The jacky winter is a common species of bird found throughout Australia, and is described as a bird of least concern by the IUCN (International Union for Conservation of Nature). Like many other small woodland birds in Australia, the jacky winter populations are declining and are considered to be a common species but decreasing.

All subspecies of the jacky winter in Australia are declining. M. f. fascinans is declining throughout eastern Australia, including New South Wales, Queensland and Victoria; M. f. assimilis is declining throughout Western Australia and parts of South Australia; M. f. pallida is declining throughout parts of Queensland, the Northern Territory, as well as the Kimberley in Western Australia.

== Threats ==

A number of species of woodland birds, such as the jacky winter, are declining and going locally extinct, due to the fragmentation and degradation of their habitats. These deleterious changes are not only happening in Australia, but around the world. Since European settlement in Australia, much of the woodlands have been converted to arable land and pasture, for crops to grow and for livestock to graze. Grazing livestock has impacted the jacky winter by decreasing the amount of small, ground and shrub vegetation, creating a lot of bare ground. This bare ground disadvantages the ground-pouncing jacky winter because a decrease in the larger terrestrial arthropods that they feed upon occurs.

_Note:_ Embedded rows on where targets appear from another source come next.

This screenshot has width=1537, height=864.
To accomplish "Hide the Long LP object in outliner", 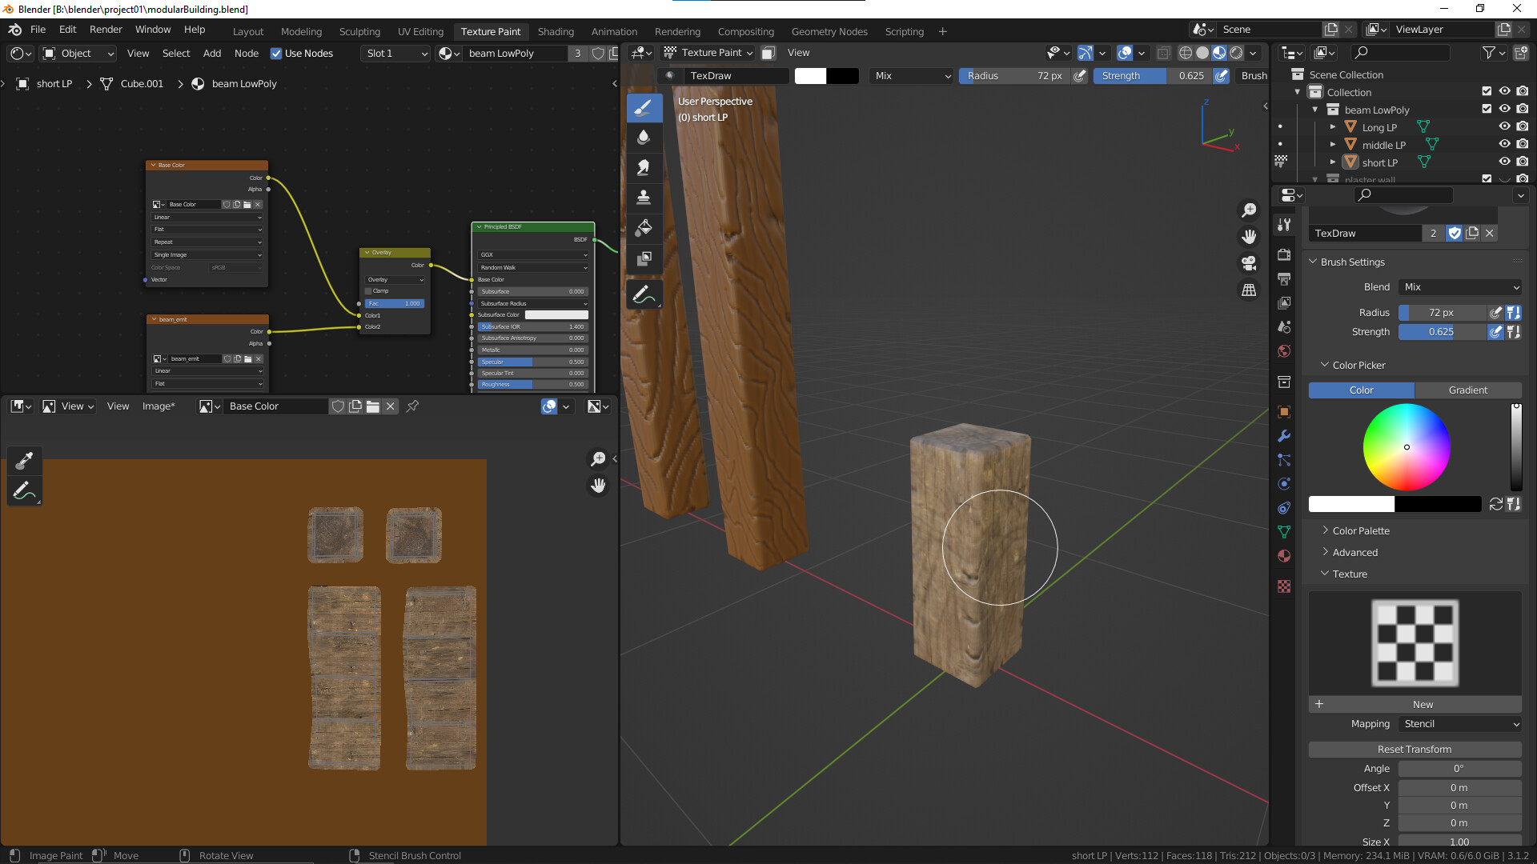I will point(1504,127).
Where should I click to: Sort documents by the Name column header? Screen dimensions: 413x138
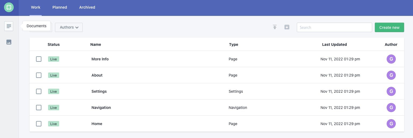95,44
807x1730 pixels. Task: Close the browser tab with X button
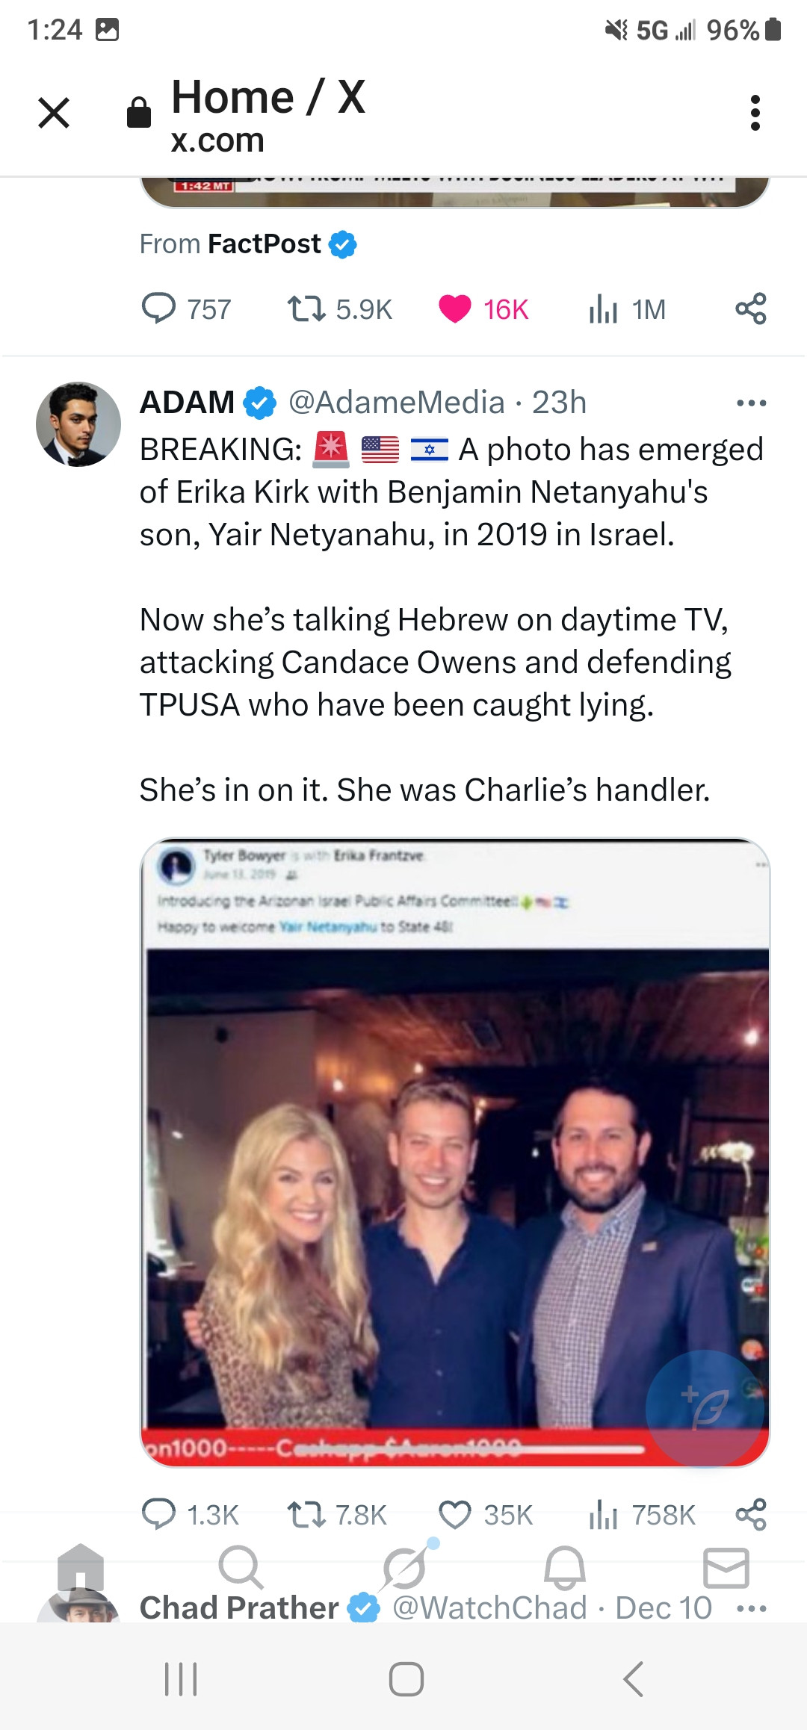[54, 114]
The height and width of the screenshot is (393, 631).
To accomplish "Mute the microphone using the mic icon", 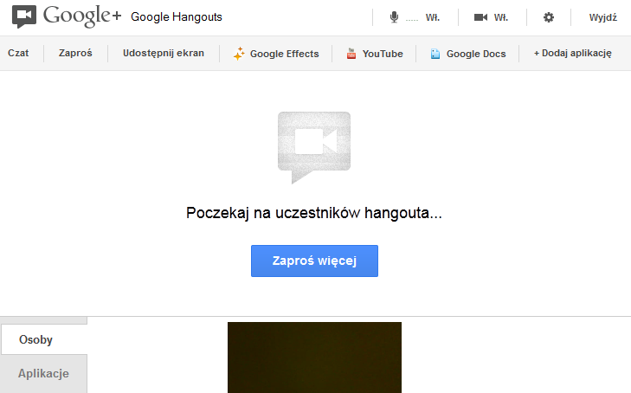I will click(x=394, y=17).
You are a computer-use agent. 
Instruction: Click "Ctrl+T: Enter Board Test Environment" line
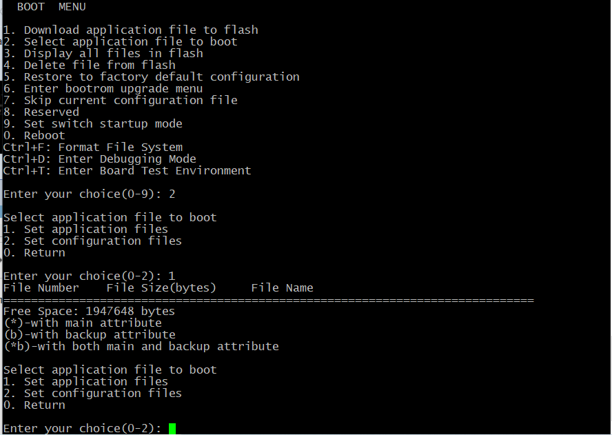pyautogui.click(x=128, y=170)
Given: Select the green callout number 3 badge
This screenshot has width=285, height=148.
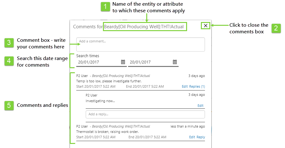Looking at the screenshot, I should 9,43.
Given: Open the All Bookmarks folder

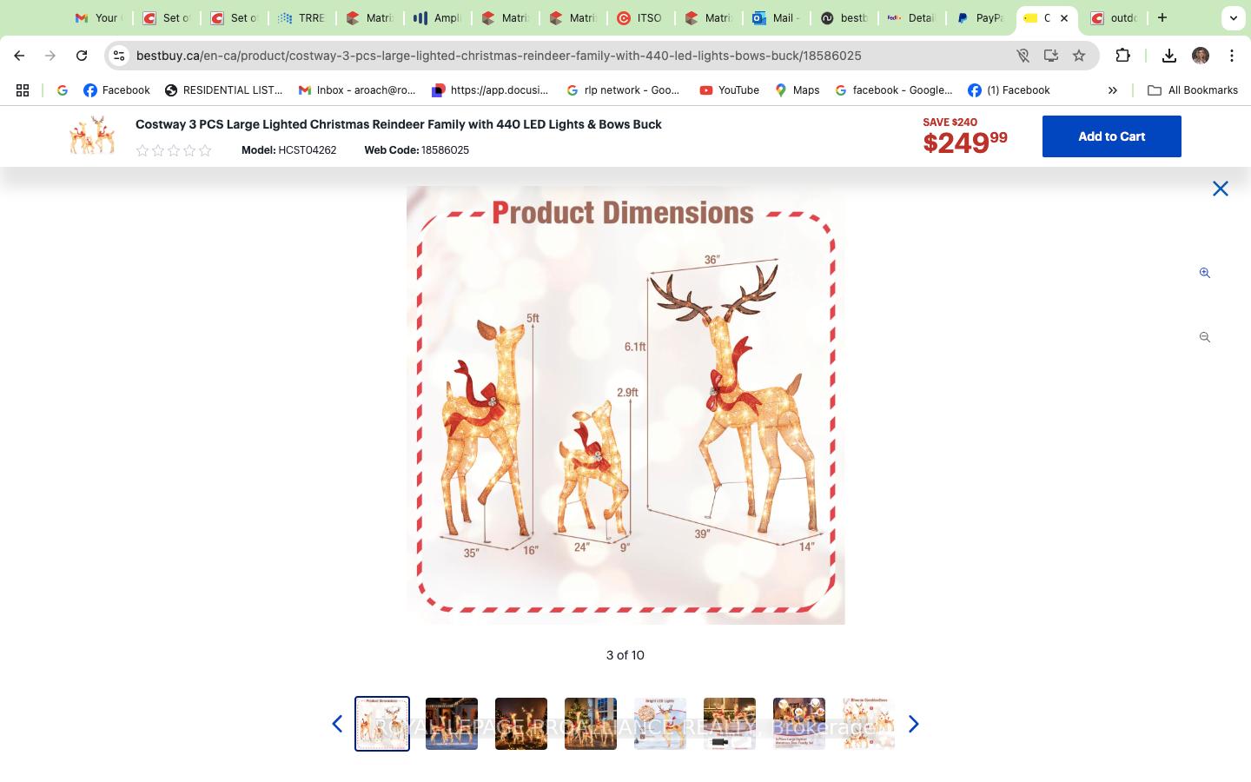Looking at the screenshot, I should (x=1193, y=90).
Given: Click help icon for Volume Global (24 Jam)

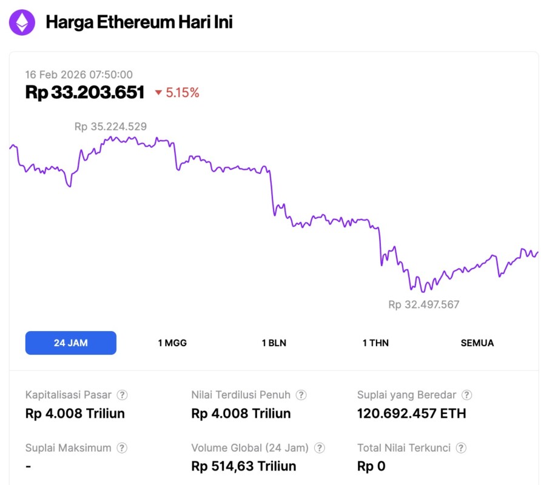Looking at the screenshot, I should (x=319, y=448).
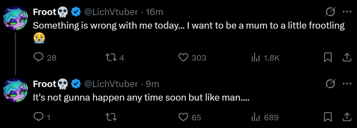This screenshot has width=357, height=128.
Task: Reply to the 'not gunna happen' tweet
Action: pyautogui.click(x=38, y=117)
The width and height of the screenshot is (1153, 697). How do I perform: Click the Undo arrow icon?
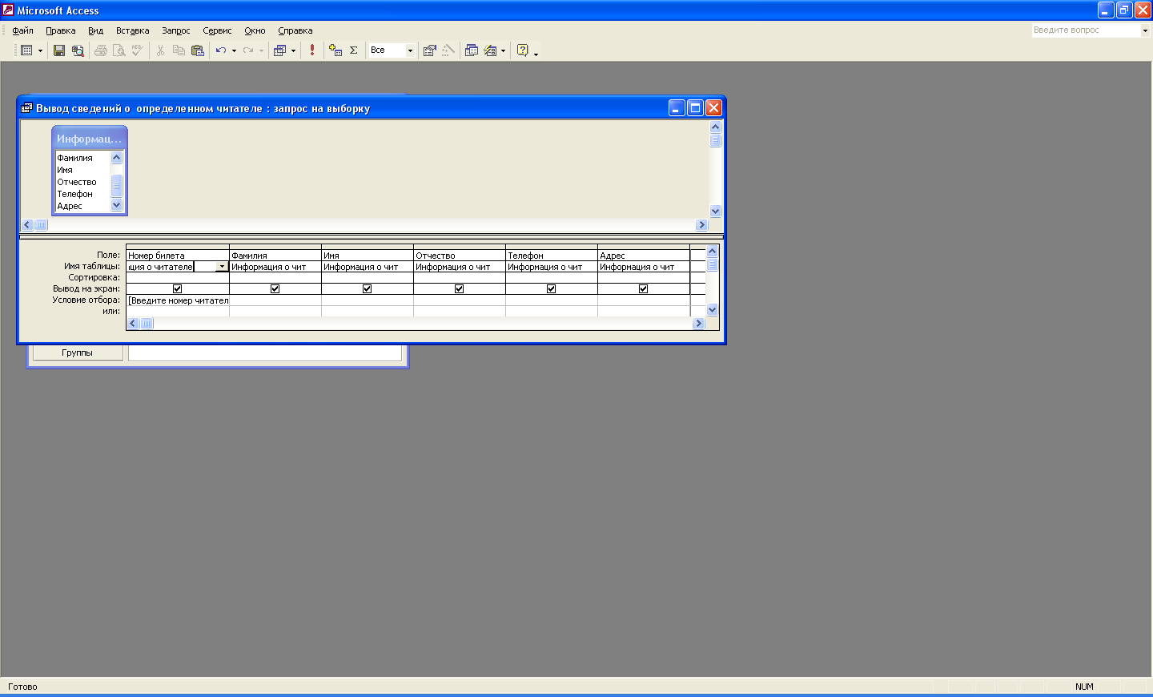[x=220, y=50]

The increase of bare ground, created by woodland fragmentation and degradation, can also cause nesting resources of the jacky winter to become scarce due to the increase of weeds in the area. This results in the jacky winter having to try to find another suitable habitat. Finding suitable habitats has become quite difficult for the jacky winter as other birds thrive in these landscapes. The noisy miner (Manorina melanocephala) is a winner of these human-altered landscapes, and is quite aggressive towards other small insectivores, such as the jacky winter. The jacky winter suffers quite negatively from the presence of the noisy miner, as it cannot outcompete it for food resources. The noisy miner has quite a negative impact on tree health, which also limits the availability of suitable nesting material for the jacky winter.

Climate change also threatens to cause the jacky winter to decline even further. A changing climate caused by anthropogenic sources has already been determined to affect the breeding activity, the timing of migration, and also the geographical and elevation range of birds quite significantly. These effects are seen all over the world on a number of different species. What threatens the jacky winter in Australia is rising temperature and evapotranspiration, causing more droughts and increasing fire severity and frequency. It is expected that these will impact the availability of food, as well as safe nesting sites and refuges from predators. The rising temperature has already caused birds around the world to decrease in body size. This has been interpreted as a micro-evolutionary response to global climate warming, and to the changes in nutrition associated with declining food availability and habitat quality, which the jacky winter is undergoing in southeastern Australia.